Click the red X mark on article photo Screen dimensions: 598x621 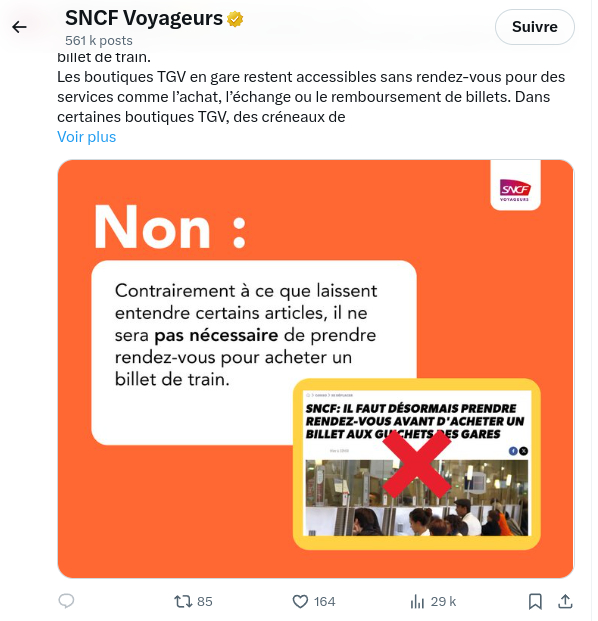[x=417, y=464]
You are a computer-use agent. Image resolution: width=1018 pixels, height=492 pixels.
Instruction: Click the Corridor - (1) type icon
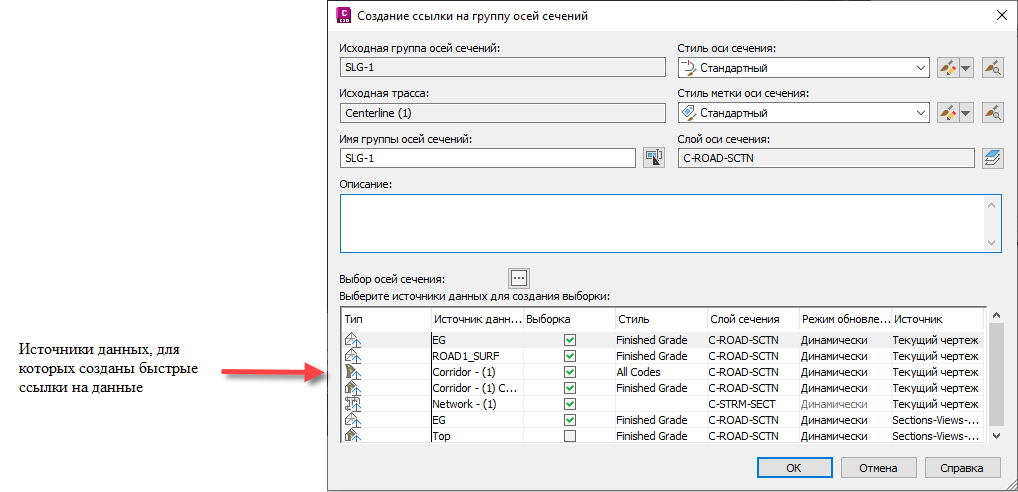pos(351,372)
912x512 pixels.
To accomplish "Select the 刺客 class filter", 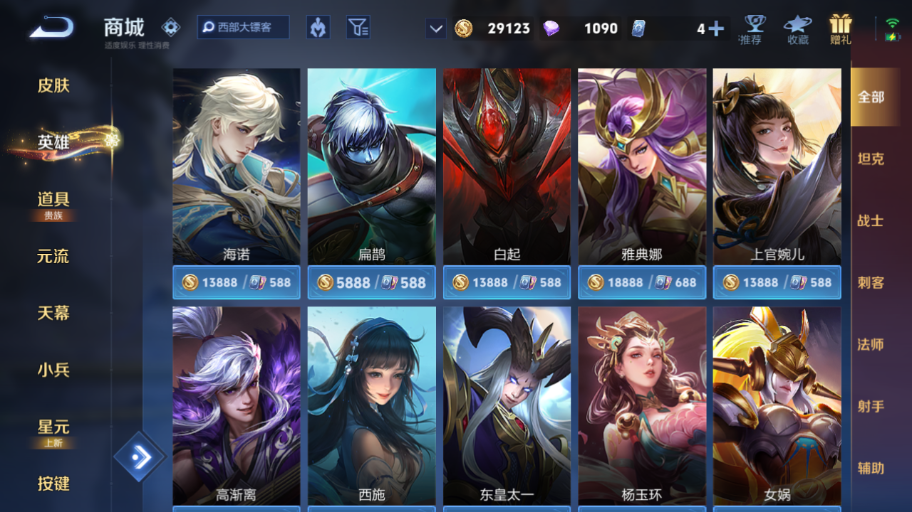I will point(871,283).
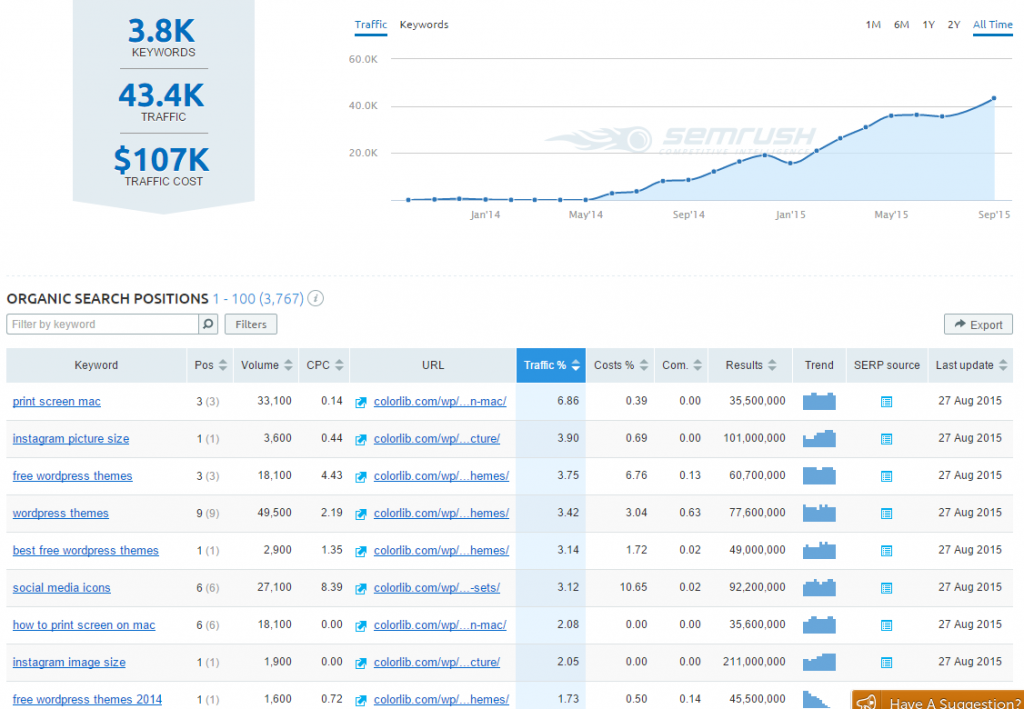The height and width of the screenshot is (709, 1024).
Task: Select the 1Y time range
Action: (928, 24)
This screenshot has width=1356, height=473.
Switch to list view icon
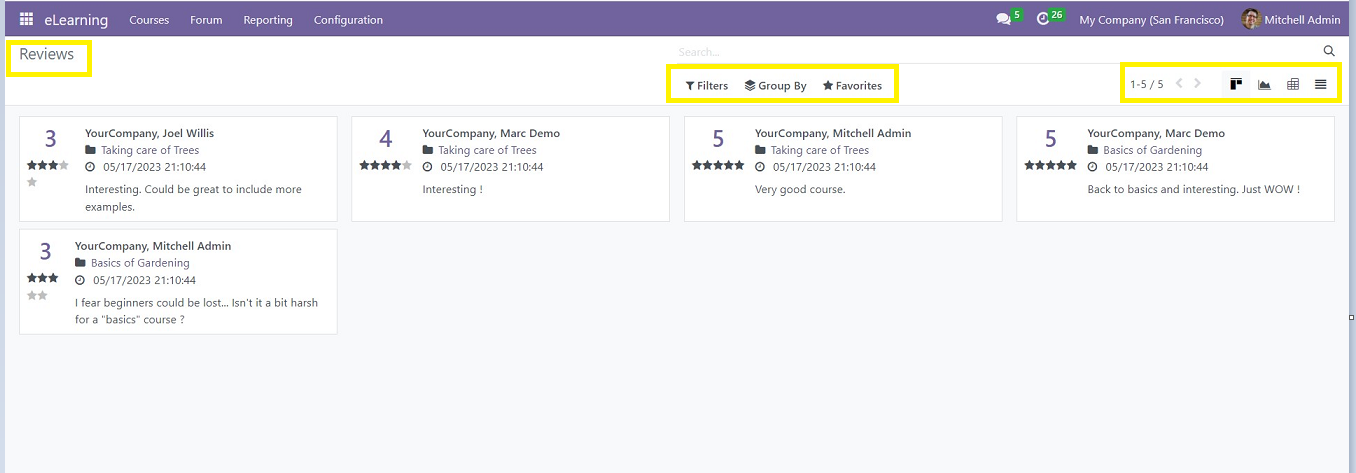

# [ACTIVITY]
Return the material from the line containing "You are a computer-use" through the line containing "912x512 pixels.", exactly and in full, but without its pictures.

# [REPLY]
You are a computer-use agent. Image resolution: width=1018 pixels, height=492 pixels.
Instruction: Click the Corridor - (1) type icon
pos(351,372)
912x512 pixels.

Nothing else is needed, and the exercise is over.